* _TASK BRIEF_: Filter these entries down to the lines that hold the word "agent", and show each of them.

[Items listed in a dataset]
..............................

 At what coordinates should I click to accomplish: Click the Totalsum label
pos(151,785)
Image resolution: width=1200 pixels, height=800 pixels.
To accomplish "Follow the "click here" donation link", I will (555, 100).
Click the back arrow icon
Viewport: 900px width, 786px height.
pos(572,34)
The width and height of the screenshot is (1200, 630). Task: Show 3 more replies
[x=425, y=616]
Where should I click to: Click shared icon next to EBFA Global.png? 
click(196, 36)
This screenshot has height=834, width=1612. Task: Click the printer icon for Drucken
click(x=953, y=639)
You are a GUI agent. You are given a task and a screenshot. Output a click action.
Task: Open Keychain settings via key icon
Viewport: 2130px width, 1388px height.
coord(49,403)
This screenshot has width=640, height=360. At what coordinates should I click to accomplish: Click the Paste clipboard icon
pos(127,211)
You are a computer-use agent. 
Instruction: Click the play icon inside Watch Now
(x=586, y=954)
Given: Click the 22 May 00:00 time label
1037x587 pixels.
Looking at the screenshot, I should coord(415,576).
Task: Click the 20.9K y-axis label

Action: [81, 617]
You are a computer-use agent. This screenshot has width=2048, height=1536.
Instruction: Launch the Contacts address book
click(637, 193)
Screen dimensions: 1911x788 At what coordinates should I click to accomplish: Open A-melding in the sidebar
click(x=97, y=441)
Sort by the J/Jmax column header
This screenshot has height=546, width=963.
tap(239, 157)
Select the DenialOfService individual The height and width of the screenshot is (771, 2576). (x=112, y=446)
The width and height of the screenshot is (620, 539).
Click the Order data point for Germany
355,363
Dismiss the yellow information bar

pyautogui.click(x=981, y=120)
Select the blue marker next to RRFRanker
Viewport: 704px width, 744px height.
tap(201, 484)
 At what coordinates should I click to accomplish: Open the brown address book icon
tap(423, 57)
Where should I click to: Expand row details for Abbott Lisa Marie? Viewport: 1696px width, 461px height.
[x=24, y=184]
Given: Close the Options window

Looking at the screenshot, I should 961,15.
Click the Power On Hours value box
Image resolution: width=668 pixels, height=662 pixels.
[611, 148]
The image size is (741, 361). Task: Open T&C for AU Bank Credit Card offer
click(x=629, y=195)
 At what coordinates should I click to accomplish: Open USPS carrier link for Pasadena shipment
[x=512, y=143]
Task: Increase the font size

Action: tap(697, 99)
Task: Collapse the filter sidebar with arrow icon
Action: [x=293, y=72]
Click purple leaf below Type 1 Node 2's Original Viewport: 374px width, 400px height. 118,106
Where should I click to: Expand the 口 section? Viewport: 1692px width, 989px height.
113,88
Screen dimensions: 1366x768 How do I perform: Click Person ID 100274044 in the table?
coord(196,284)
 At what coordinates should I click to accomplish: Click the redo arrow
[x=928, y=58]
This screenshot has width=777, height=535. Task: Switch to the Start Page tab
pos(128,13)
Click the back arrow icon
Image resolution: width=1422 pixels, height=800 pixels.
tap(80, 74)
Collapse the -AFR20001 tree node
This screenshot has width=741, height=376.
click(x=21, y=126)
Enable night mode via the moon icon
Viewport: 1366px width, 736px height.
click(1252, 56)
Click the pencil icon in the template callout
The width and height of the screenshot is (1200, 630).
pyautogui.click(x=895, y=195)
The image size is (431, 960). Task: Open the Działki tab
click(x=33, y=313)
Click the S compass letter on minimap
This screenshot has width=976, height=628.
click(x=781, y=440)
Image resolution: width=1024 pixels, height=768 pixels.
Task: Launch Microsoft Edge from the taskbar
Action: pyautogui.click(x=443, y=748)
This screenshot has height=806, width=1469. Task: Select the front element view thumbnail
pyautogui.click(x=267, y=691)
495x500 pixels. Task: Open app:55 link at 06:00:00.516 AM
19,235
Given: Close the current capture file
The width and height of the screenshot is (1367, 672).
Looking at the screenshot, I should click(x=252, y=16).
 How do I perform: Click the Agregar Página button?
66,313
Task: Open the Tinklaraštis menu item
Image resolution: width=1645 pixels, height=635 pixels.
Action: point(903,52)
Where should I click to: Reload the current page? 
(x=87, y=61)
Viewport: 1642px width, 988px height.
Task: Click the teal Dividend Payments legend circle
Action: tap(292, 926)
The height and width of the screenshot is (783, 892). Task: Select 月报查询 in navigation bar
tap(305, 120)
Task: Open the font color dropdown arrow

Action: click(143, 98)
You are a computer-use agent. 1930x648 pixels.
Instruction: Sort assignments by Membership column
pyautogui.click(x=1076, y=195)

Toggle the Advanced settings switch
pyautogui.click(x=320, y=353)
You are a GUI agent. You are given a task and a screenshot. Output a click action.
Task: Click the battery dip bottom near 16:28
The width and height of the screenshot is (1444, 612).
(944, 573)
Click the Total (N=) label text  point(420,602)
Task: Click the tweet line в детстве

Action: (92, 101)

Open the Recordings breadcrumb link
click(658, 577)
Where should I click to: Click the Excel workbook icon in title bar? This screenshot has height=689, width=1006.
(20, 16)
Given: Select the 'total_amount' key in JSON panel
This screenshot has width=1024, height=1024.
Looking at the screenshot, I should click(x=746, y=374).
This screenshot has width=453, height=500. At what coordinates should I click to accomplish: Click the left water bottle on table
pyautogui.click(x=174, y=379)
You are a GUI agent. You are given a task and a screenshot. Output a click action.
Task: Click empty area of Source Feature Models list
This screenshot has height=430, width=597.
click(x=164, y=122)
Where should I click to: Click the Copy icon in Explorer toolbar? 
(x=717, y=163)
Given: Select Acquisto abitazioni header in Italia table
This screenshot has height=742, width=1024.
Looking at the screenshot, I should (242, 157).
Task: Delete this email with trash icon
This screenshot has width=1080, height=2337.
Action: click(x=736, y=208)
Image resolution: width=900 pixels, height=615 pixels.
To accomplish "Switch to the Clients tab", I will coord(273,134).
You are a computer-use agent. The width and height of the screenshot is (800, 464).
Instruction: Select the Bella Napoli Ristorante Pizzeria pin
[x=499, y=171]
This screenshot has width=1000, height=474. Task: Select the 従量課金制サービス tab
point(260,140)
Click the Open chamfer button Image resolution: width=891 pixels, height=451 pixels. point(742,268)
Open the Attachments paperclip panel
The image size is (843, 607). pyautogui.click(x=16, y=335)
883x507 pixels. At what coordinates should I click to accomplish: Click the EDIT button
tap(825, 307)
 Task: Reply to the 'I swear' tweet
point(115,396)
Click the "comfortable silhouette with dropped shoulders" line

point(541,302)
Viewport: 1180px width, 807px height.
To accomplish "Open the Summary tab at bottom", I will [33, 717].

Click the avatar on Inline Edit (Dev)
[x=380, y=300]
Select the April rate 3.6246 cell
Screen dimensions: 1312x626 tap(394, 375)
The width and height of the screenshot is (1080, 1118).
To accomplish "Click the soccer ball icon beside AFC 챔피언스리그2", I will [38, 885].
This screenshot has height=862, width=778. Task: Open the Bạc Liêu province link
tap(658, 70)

..............................

* _YOUR SOLUTION_:
You are a GUI agent. You are given a task and a screenshot. Output a click action.
You are a computer-use agent. 
You are a computer-use agent. This screenshot has width=2048, height=1536.
You are a computer-use agent. 1930x648 pixels.
You are a GUI agent. You are given a task and a screenshot. Output a click action.
You are a GUI agent. You are given a task and a screenshot. Output a click action.
You are a computer-use agent. The width and height of the screenshot is (800, 464).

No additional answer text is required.